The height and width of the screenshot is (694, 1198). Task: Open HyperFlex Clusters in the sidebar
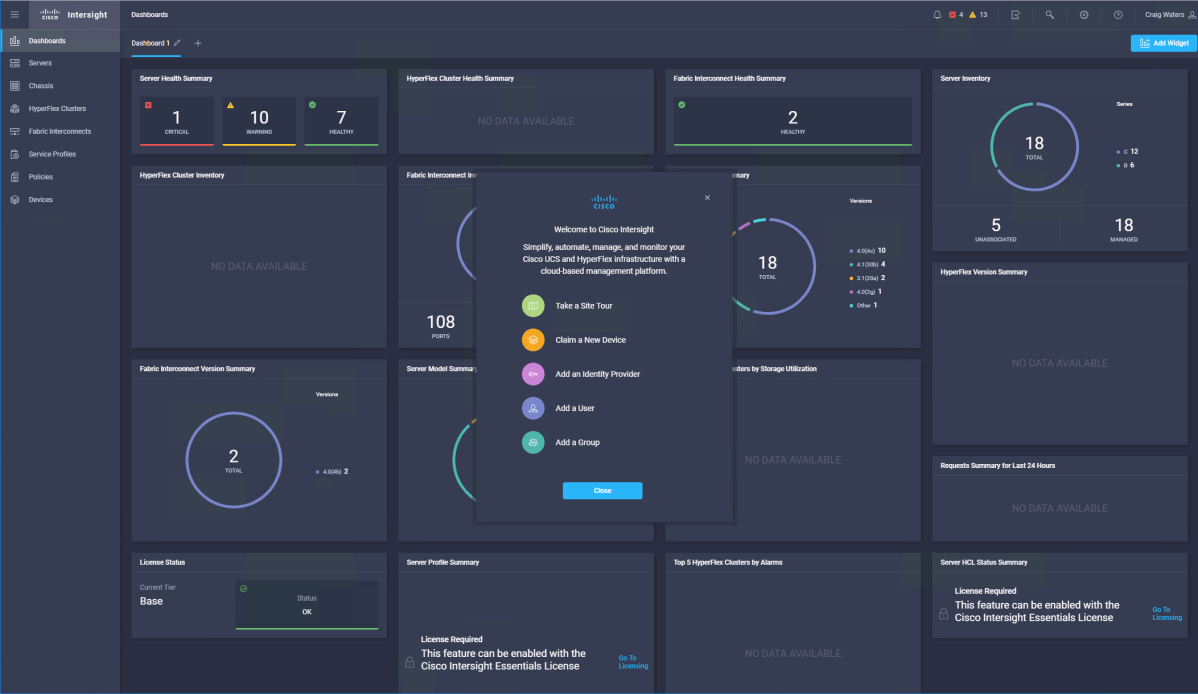pyautogui.click(x=58, y=108)
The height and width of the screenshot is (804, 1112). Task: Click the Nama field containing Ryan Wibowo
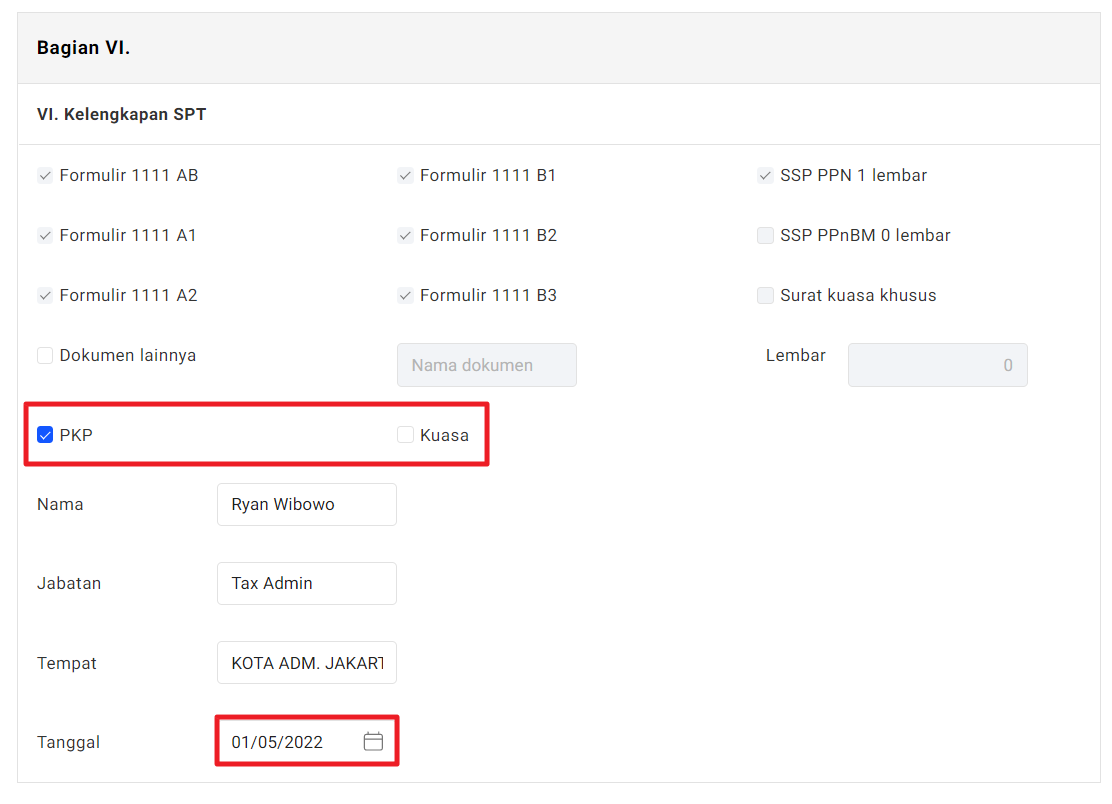point(306,504)

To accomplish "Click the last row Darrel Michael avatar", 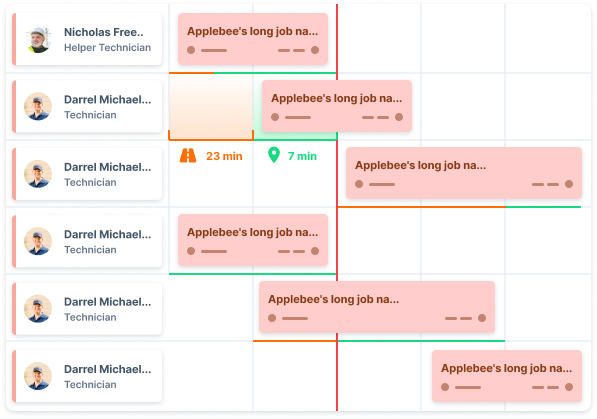I will (x=38, y=376).
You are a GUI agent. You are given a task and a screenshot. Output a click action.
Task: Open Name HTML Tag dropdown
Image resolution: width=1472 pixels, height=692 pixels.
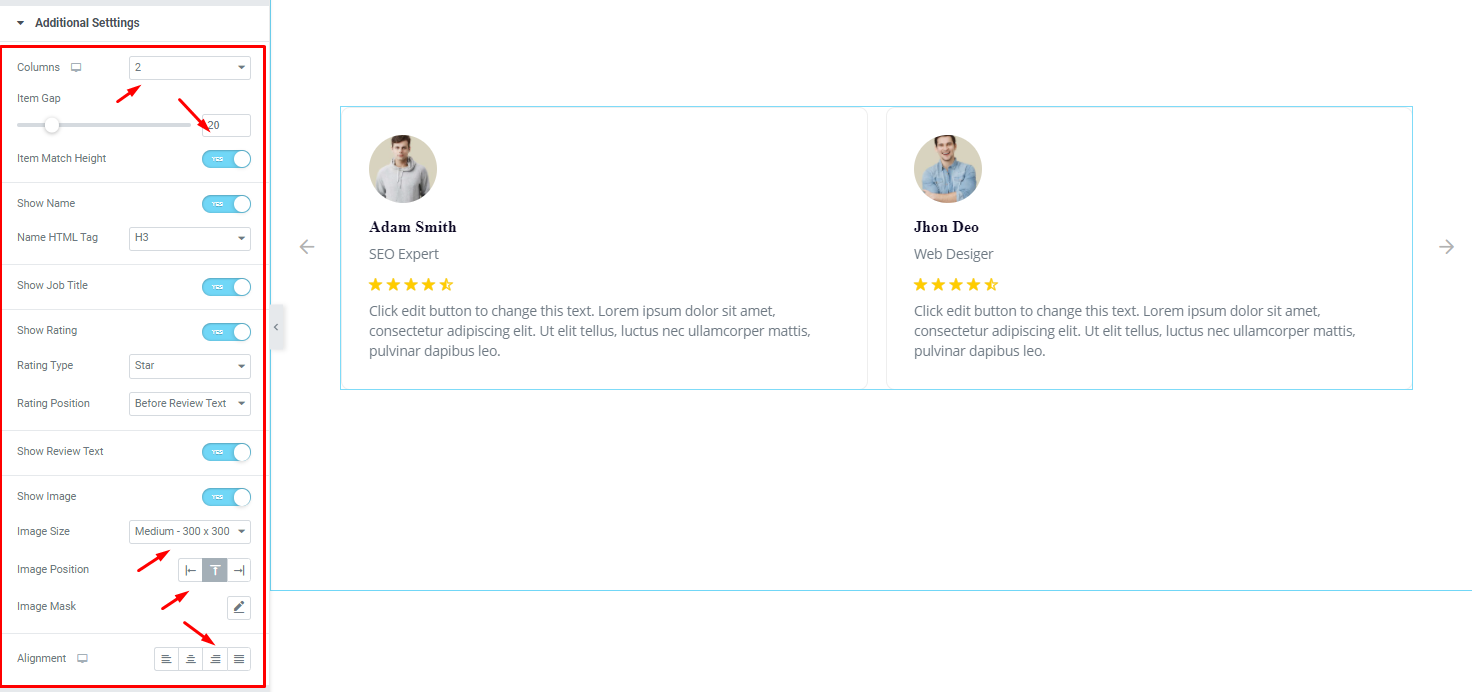(190, 239)
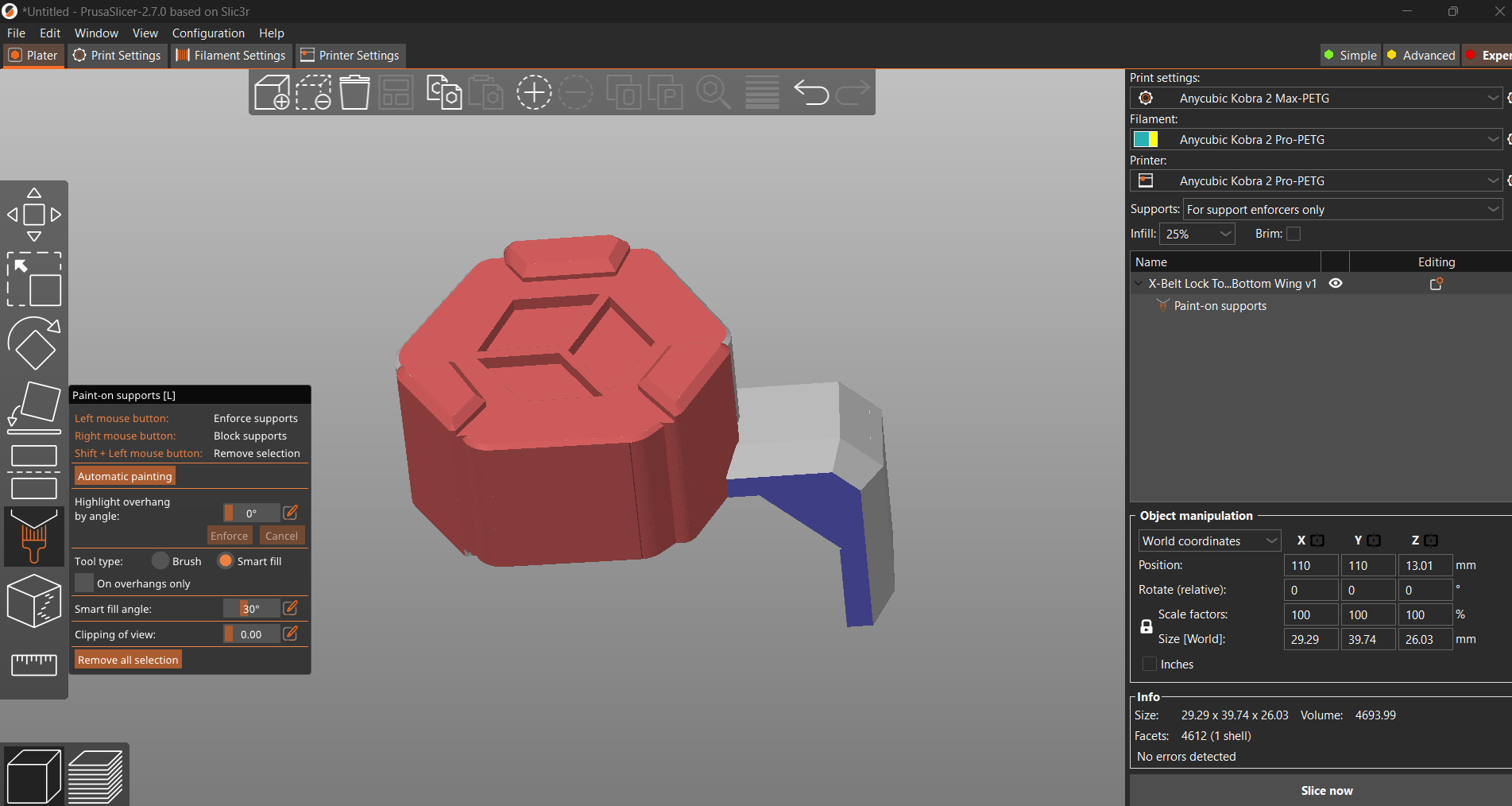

########

Now repeat exactly the lines from the one with "Image resolution: width=1472" through the end of the listing above, both included, omitting all pictures.

*Task solution*
Image resolution: width=1472 pixels, height=692 pixels.
(190, 239)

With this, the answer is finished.